Al día siguiente, los japoneses, en un ataque sorpresa, hundieron una gran parte de la flota americana en Pearl Harbor, y este país todavía pacifista y antimilitarista no tuvo más remedio que declarar la guerra no sólo a Japón, sino también a sus aliados, Alemania e Italia.

* * *

Pero antes de lo de Pearl Harbor, Marilee le dijo al único hombre que jamás la había pedido en matrimonio, y un noble rico, encima, que no, que no quería casarse con él. Le dio las gracias por una felicidad que nunca antes había conocido. Le dijo que su proposición y el documento adjunto la habían hecho despertar de lo que sólo podía ser un sueño, y que había llegado el momento de regresar a los Estados Unidos, donde tendría la oportunidad de enfrentarse con la persona que era en realidad, a pesar de que allí no tenía un hogar.

Pero a la mañana siguiente, Marilee, nerviosa por la idea de volver a casa, encontró que el clima espiritual de Roma —aunque el verdadero sol brillaba y las verdaderas nubes estaban lejos— era oscuro y frío y le recordaba a una escena de «lluvia y aguanieve a medianoche», tal como me lo describió en Florencia.

* * *

Aquella mañana Marilee oyó las noticias sobre Pearl Harbor por la radio. Una de las informaciones hablaba de los siete mil ciudadanos americanos, cifra aproximada, que vivían en Italia.
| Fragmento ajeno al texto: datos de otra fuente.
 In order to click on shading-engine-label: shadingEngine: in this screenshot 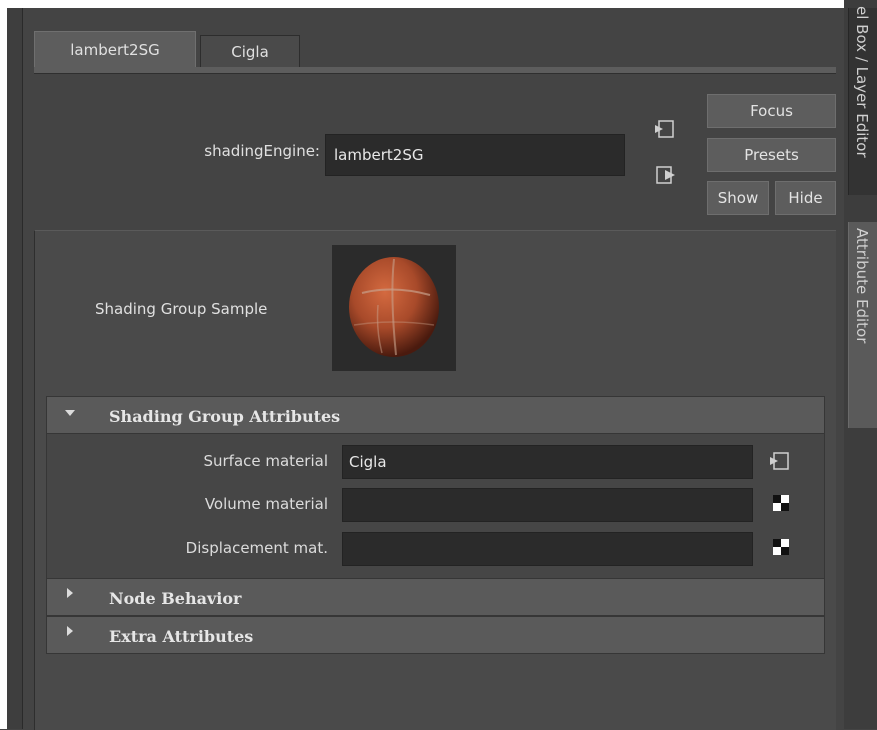, I will do `click(262, 151)`.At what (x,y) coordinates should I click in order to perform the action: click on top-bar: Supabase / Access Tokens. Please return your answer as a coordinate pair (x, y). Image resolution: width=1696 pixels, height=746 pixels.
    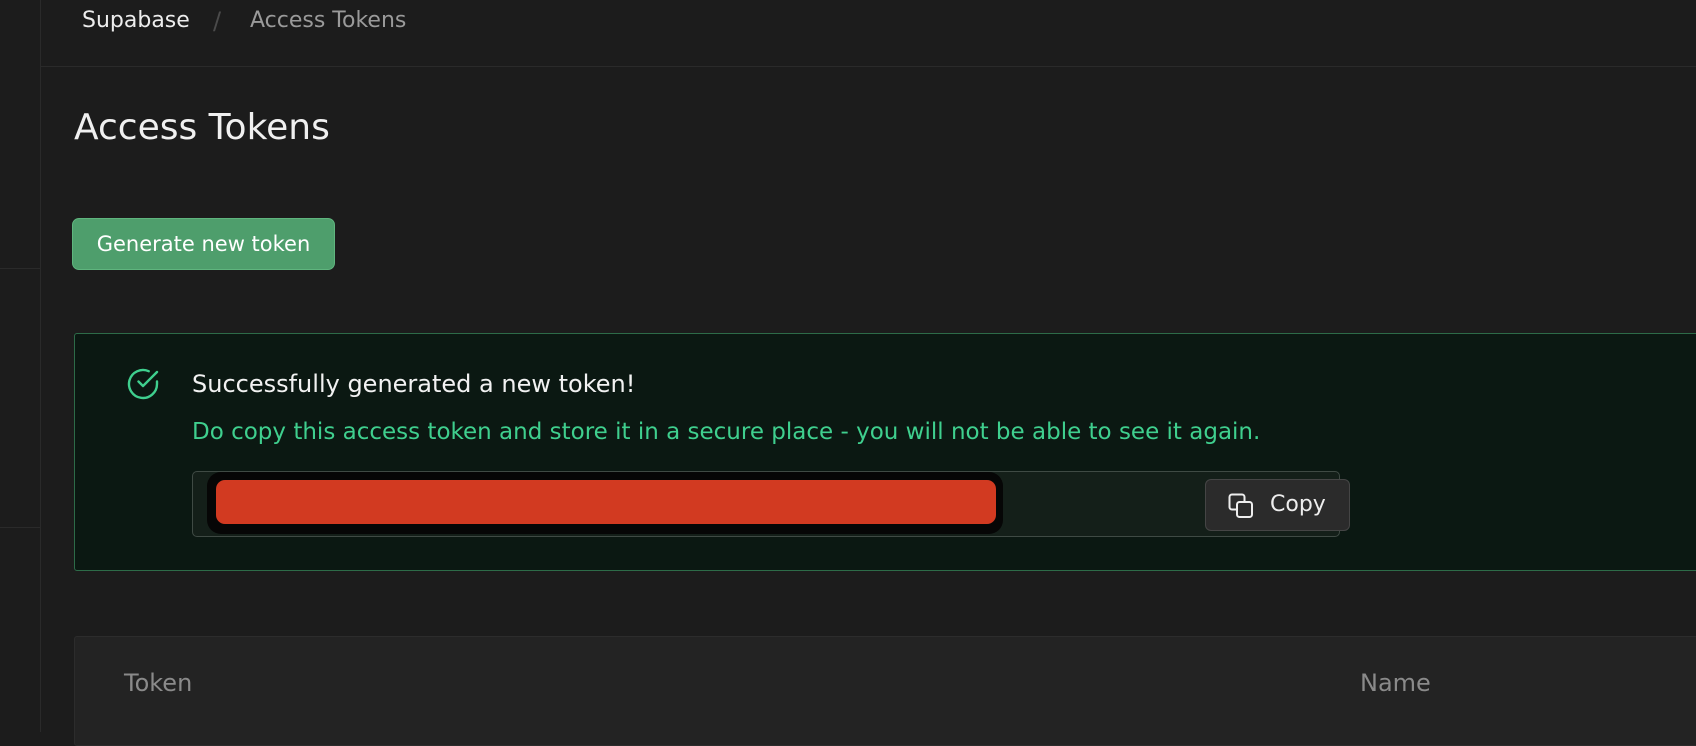
    Looking at the image, I should click on (868, 34).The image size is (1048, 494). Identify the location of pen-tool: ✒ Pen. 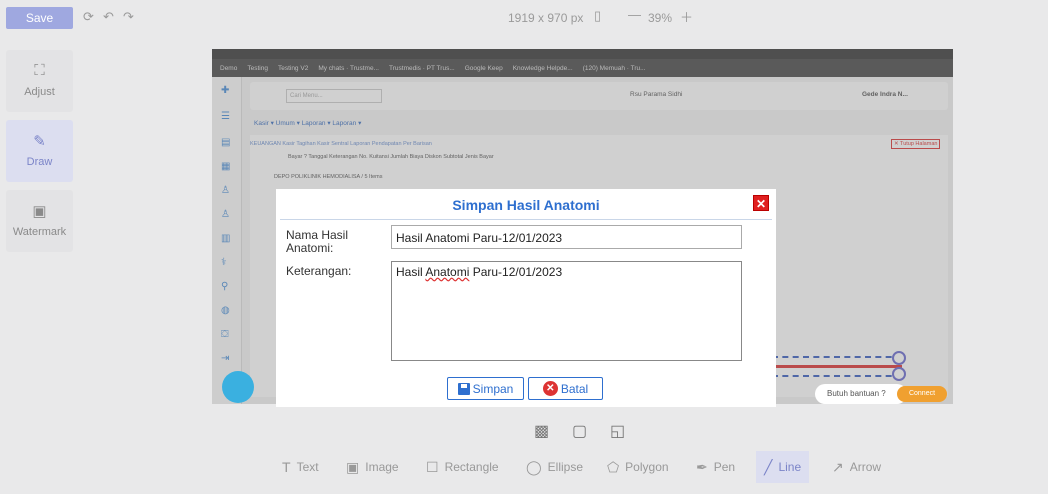
(716, 467).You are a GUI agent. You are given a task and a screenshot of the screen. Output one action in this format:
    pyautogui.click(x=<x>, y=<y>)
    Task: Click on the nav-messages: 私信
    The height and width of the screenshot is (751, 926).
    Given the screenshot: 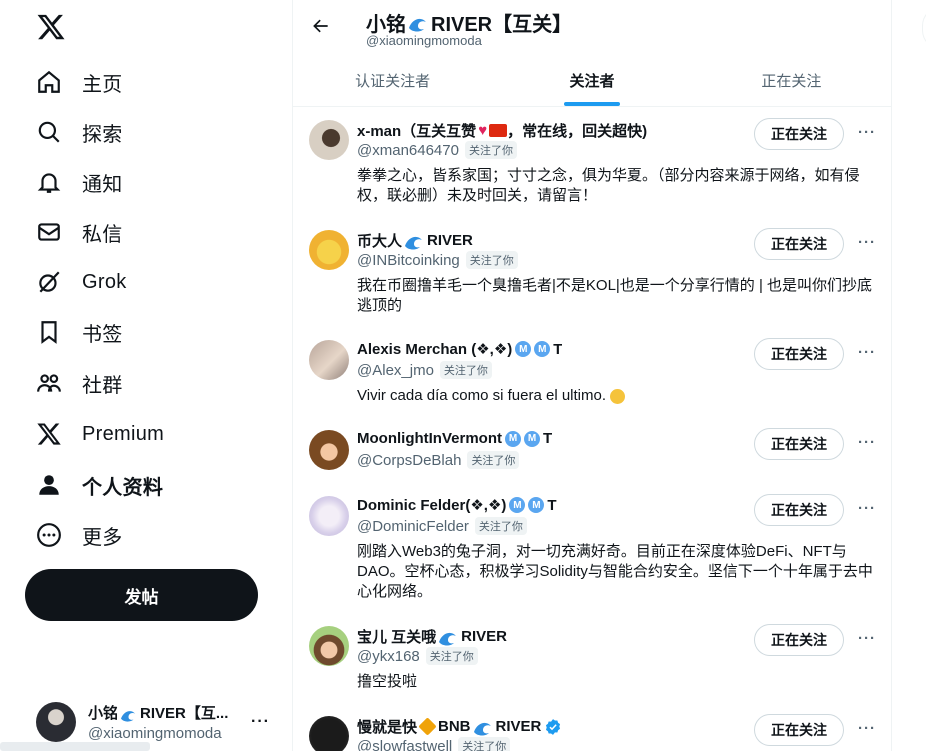 What is the action you would take?
    pyautogui.click(x=80, y=232)
    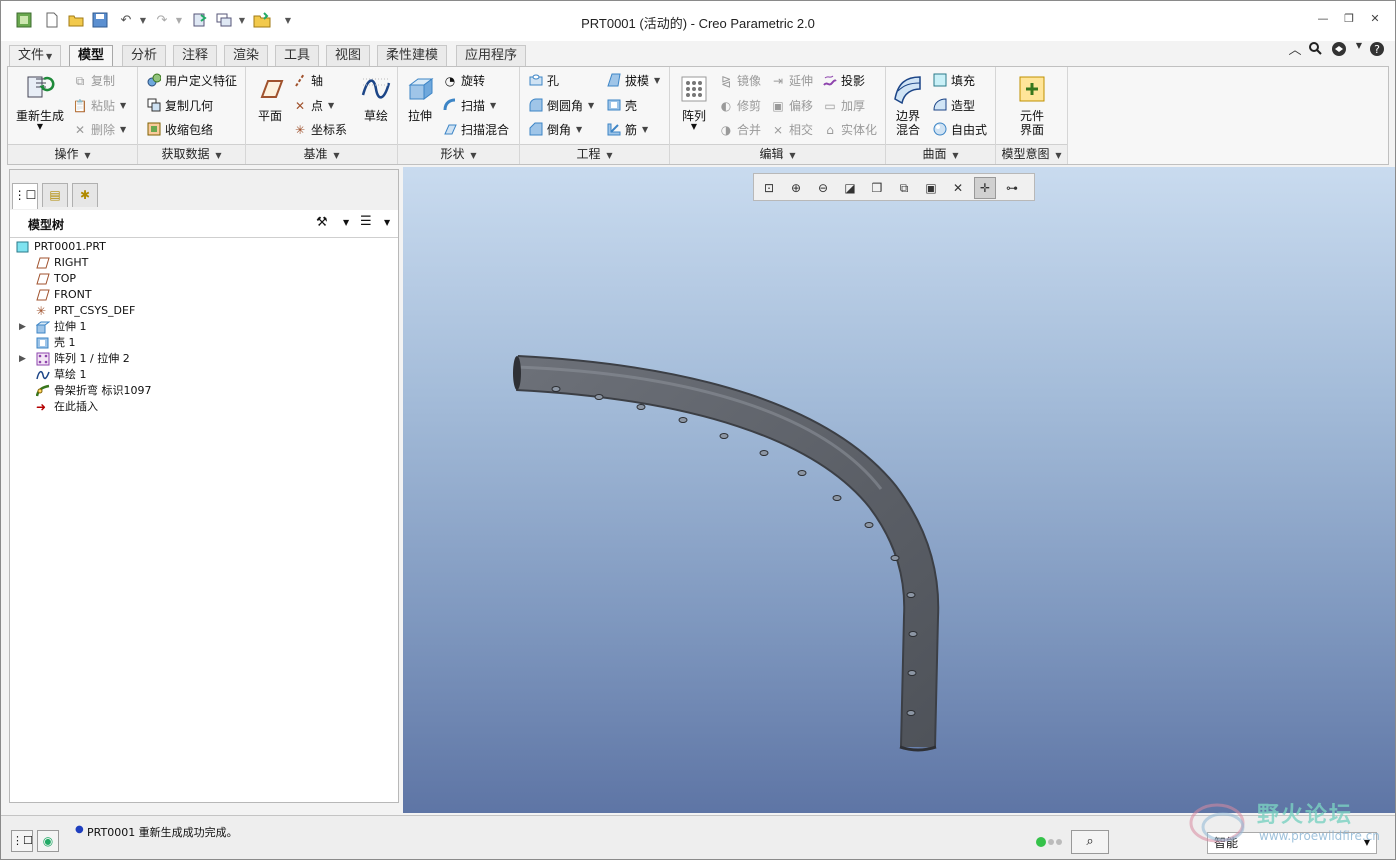 This screenshot has height=860, width=1396. I want to click on trim-button: ◐ 修剪, so click(740, 106).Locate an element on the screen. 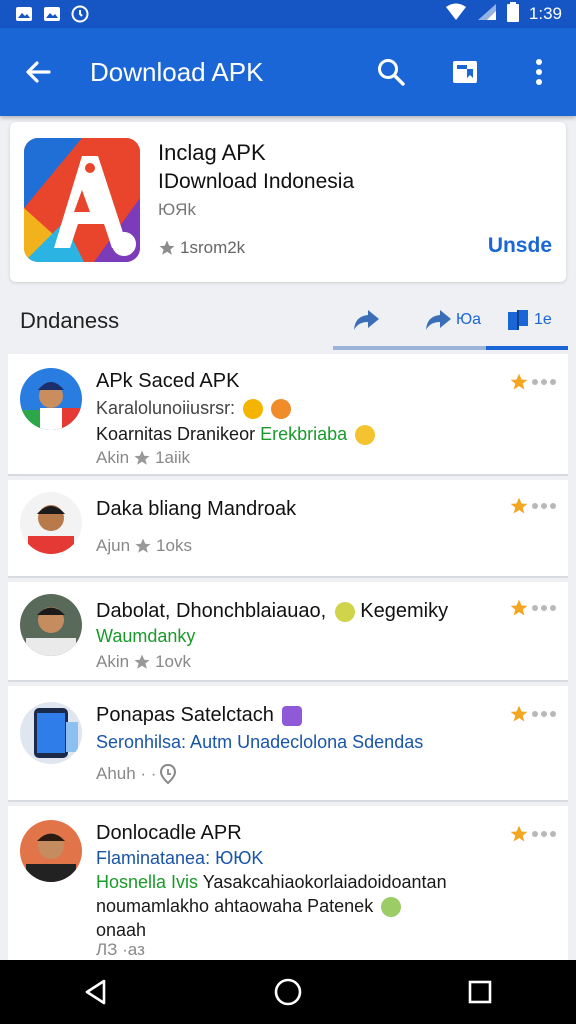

La embajada americana, que aún estaba abierta pues técnicamente todavía no estábamos en guerra contra Italia, anunció que estaba planeando llevar a cabo la repatriación del mayor número posible de americanos, lo más rápido posible. El gobierno italiano respondió que haría cuanto estuviera en su mano para facilitar su salida del país, pero que no había motivo para un éxodo masivo, ya que Italia y los Estados Unidos tenían firmes vínculos históricos y familiares que no debían romperse sólo para satisfacer las demandas de los judíos y los comunistas y del decadente Imperio Británico.

La doncella de Marilee entró para anunciarle, como cada día, que había un empleado que quería hablar con ella acerca de la posible presencia de cañerías de gas defectuosas en su habitación, y de que llevaba un mono de trabajo y una caja de herramientas. El hombre golpeó las paredes y las olfateó, murmurando algo en italiano, y luego, cuando ellos dos se quedaron a solas, empezó a hablar en voz baja, sin retirar la nariz de la pared, en un inglés americano con acento del medio oeste.

Le dijo a Marilee que era del ministerio de la Guerra de los Estados Unidos, que es como se llamaba en aquella época el ministerio de Defensa. Entonces carecíamos de organizaciones de espionaje autónomas. Dijo que no tenía ni idea de qué opinaba ella realmente de la democracia y el fascismo, pero que era su deber pedirle, por el bien de su país, que permaneciera en Italia y que siguiera procurándose el favor del gobierno de Mussolini.

Según ella misma me contó, Marilee pensó entonces, por primera vez en su vida, en la democracia y en el fascismo. Decidió que la democracia sonaba mejor.

—¿Pero para qué tengo que quedarme? —preguntó Marilee.

—Tarde o temprano, puede que usted se entere de algo que a nosotros nos interese saber —le dijo el hombre—. Tarde o temprano, o tal vez nunca, usted podría serle útil a su país.

Ella le dijo que le parecía como si de pronto el mundo se estuviese volviendo loco.

Él comentó que no había nada de repentino en aquello, y que, por el contrario, hacía mucho tiempo que el mundo debería estar encerrado en una cárcel o en un manicomio.

Para poner un ejemplo de lo que ella entendía por locura repentina, Marilee le contó que Mussolini le había ordenado a su ministro de Cultura que se casara con ella.

Él, según Marilee, contestó:

—Si queda en su corazón una pizca de amor por América, usted se casará con él.

Así es como la hija de un minero del carbón se convirtió en la Contessa Portomaggiore.